◆ Task brief: Word for word, repeat each entry that follows.

(Records excerpted from a collection)
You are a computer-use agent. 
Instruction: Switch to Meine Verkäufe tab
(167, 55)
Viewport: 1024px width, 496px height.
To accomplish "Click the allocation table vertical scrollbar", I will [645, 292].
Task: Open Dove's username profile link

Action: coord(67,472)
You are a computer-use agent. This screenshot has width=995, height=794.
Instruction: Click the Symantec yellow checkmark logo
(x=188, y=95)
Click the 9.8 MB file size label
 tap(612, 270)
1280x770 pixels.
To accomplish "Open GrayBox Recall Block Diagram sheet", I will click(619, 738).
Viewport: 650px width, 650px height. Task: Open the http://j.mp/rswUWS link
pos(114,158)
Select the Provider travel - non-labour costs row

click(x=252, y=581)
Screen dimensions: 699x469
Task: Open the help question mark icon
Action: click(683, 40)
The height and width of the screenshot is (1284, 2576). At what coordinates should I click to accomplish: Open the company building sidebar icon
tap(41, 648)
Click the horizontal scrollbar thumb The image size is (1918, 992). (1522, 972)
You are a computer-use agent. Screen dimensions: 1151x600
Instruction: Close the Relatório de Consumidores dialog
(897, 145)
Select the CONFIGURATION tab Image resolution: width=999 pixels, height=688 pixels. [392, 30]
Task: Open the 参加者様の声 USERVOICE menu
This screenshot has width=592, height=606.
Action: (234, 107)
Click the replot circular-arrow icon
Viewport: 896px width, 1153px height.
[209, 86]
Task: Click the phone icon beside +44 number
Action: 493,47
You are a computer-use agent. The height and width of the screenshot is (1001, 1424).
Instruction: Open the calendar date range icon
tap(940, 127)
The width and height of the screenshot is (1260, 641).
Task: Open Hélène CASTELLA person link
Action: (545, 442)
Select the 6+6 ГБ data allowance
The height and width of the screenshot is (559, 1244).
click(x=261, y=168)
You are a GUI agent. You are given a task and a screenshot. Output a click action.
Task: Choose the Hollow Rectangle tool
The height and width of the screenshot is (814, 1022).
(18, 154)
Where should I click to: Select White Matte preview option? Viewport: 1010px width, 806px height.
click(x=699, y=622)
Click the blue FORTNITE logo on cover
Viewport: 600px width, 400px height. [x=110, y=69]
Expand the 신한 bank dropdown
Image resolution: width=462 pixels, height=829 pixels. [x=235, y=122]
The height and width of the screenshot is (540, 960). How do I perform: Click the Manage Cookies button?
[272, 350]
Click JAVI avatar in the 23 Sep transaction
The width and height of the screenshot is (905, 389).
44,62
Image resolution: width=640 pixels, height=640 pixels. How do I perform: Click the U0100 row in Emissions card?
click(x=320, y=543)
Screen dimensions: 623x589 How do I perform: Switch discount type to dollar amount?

◆ Written reply:
You are a computer-use agent. 
Instruction: Switch to Meine Verkäufe tab
(167, 55)
Viewport: 1024px width, 496px height.
To accomplish "Click the allocation table vertical scrollbar", I will [645, 292].
Task: Open Dove's username profile link

Action: coord(67,472)
You are a computer-use agent. This screenshot has width=995, height=794.
Instruction: Click the Symantec yellow checkmark logo
(x=188, y=95)
Click the 9.8 MB file size label
 tap(612, 270)
1280x770 pixels.
To accomplish "Open GrayBox Recall Block Diagram sheet", I will click(619, 738).
Viewport: 650px width, 650px height. Task: Open the http://j.mp/rswUWS link
pos(114,158)
Select the Provider travel - non-labour costs row

click(x=252, y=581)
Screen dimensions: 699x469
Task: Open the help question mark icon
Action: click(683, 40)
The height and width of the screenshot is (1284, 2576). At what coordinates should I click to accomplish: Open the company building sidebar icon
tap(41, 648)
Click the horizontal scrollbar thumb The image size is (1918, 992). (1522, 972)
You are a computer-use agent. Screen dimensions: 1151x600
Instruction: Close the Relatório de Consumidores dialog
(897, 145)
Select the CONFIGURATION tab Image resolution: width=999 pixels, height=688 pixels. [392, 30]
Task: Open the 参加者様の声 USERVOICE menu
This screenshot has width=592, height=606.
Action: (234, 107)
Click the replot circular-arrow icon
Viewport: 896px width, 1153px height.
[209, 86]
Task: Click the phone icon beside +44 number
Action: 493,47
You are a computer-use agent. The height and width of the screenshot is (1001, 1424).
Instruction: Open the calendar date range icon
tap(940, 127)
The width and height of the screenshot is (1260, 641).
Task: Open Hélène CASTELLA person link
Action: (545, 442)
Select the 6+6 ГБ data allowance
The height and width of the screenshot is (559, 1244).
click(x=261, y=168)
You are a GUI agent. You are given a task and a screenshot. Output a click action.
Task: Choose the Hollow Rectangle tool
The height and width of the screenshot is (814, 1022).
(18, 154)
Where should I click to: Select White Matte preview option? Viewport: 1010px width, 806px height.
click(x=699, y=622)
Click the blue FORTNITE logo on cover
Viewport: 600px width, 400px height. [x=110, y=69]
Expand the 신한 bank dropdown
Image resolution: width=462 pixels, height=829 pixels. [x=235, y=122]
The height and width of the screenshot is (540, 960). How do I perform: Click the Manage Cookies button?
[272, 350]
Click JAVI avatar in the 23 Sep transaction
The width and height of the screenshot is (905, 389).
44,62
Image resolution: width=640 pixels, height=640 pixels. How do I perform: Click the U0100 row in Emissions card?
click(x=320, y=543)
Screen dimensions: 623x589 How do I perform: Switch discount type to dollar amount?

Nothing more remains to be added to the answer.